BEGIN Provided data
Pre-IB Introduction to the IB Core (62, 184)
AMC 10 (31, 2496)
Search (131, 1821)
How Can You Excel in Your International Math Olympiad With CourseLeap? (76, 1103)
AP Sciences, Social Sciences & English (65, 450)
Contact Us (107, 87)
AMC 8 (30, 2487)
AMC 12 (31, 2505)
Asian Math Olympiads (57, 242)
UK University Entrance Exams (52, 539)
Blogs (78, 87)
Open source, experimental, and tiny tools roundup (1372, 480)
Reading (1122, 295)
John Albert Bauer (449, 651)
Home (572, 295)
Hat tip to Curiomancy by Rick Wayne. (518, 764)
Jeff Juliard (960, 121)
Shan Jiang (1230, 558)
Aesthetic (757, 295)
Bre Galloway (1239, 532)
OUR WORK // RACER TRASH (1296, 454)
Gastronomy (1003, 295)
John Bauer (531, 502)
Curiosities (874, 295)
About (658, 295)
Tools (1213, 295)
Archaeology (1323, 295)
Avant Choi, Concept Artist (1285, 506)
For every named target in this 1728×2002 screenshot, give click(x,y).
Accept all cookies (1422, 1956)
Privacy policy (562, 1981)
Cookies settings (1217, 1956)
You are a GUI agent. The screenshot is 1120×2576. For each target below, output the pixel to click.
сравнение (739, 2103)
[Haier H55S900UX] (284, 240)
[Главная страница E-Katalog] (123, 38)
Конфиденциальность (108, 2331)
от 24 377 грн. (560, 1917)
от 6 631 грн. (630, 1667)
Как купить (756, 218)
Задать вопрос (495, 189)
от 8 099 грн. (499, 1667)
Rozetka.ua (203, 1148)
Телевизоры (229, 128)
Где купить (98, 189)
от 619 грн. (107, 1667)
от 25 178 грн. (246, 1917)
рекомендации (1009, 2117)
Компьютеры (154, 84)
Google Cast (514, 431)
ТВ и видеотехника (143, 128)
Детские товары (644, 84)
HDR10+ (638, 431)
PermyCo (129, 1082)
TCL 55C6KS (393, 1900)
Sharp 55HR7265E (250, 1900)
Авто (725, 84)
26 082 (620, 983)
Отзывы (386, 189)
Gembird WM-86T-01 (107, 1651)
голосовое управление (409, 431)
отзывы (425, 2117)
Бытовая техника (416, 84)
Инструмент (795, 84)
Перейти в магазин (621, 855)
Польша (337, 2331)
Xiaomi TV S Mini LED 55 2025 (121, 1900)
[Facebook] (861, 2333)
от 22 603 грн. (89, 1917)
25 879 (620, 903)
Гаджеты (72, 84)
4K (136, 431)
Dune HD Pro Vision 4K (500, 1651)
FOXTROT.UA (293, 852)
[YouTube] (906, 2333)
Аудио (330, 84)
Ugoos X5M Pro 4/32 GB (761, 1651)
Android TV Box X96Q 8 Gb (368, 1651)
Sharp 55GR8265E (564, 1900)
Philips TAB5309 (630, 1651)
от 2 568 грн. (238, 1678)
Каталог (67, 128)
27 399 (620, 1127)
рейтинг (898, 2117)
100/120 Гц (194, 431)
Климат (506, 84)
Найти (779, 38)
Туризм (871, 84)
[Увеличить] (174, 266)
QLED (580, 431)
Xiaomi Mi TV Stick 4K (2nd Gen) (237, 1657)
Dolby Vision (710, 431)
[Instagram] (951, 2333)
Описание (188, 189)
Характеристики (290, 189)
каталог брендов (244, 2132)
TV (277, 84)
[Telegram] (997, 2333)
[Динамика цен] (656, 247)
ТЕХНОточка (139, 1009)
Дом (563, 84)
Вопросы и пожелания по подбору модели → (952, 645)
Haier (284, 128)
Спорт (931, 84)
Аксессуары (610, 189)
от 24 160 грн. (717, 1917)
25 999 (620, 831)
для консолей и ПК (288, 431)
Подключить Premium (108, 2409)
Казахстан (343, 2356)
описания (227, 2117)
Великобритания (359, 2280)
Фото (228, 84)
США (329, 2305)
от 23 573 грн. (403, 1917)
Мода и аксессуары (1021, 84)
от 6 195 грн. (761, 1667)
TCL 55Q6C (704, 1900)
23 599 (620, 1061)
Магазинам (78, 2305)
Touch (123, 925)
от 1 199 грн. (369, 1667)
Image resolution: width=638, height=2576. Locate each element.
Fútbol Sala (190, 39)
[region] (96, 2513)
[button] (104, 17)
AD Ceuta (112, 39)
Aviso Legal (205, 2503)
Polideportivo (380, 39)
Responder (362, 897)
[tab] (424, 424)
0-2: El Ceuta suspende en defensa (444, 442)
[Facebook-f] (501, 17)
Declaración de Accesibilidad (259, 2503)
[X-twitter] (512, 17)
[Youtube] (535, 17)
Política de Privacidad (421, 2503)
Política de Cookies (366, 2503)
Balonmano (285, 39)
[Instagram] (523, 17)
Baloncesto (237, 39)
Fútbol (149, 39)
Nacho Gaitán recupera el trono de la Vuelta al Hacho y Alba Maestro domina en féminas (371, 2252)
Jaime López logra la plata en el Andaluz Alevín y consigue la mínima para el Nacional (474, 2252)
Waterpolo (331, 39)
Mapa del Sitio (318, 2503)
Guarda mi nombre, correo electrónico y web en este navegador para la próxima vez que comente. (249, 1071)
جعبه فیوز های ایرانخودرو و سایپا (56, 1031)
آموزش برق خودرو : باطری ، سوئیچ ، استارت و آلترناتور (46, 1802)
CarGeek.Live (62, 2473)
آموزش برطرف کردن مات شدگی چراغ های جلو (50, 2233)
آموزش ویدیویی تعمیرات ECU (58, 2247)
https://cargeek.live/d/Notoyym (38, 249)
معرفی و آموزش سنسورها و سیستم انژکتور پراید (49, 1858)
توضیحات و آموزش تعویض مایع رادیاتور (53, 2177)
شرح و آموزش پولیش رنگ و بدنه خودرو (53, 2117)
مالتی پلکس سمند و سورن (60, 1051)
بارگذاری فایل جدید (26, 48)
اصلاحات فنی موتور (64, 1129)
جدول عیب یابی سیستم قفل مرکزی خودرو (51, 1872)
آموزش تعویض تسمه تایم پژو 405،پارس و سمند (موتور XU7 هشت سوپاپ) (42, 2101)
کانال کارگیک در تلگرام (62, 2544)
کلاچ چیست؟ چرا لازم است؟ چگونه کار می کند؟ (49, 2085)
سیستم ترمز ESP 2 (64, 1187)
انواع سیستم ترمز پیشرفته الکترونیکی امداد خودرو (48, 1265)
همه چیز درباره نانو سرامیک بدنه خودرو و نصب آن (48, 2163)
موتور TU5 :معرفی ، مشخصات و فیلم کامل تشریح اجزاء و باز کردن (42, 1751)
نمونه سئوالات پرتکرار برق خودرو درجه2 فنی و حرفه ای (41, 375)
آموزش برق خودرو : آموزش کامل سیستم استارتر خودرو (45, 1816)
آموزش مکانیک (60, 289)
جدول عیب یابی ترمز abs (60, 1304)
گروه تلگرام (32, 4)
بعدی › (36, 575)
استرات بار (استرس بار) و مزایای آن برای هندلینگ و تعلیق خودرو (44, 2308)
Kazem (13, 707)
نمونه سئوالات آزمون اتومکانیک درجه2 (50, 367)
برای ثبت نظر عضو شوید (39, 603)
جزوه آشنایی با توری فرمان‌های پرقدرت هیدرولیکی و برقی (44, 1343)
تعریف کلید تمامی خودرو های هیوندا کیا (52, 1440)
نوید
END Provided data
▸ **What you should do**: Could you reproduce, exactly, every line above from the line with "от 22 603 грн. (89, 1917)" to the line with "Xiaomi Mi TV Stick 4K (2nd Gen) (237, 1657)", and no other line? Both ends count.

▸ **Worked solution**:
от 22 603 грн. (89, 1917)
25 879 (620, 903)
Гаджеты (72, 84)
4K (136, 431)
Dune HD Pro Vision 4K (500, 1651)
FOXTROT.UA (293, 852)
[YouTube] (906, 2333)
Аудио (330, 84)
Ugoos X5M Pro 4/32 GB (761, 1651)
Android TV Box X96Q 8 Gb (368, 1651)
Sharp 55GR8265E (564, 1900)
Philips TAB5309 (630, 1651)
от 2 568 грн. (238, 1678)
Каталог (67, 128)
27 399 (620, 1127)
рейтинг (898, 2117)
100/120 Гц (194, 431)
Климат (506, 84)
Найти (779, 38)
Туризм (871, 84)
[Увеличить] (174, 266)
QLED (580, 431)
Xiaomi Mi TV Stick 4K (2nd Gen) (237, 1657)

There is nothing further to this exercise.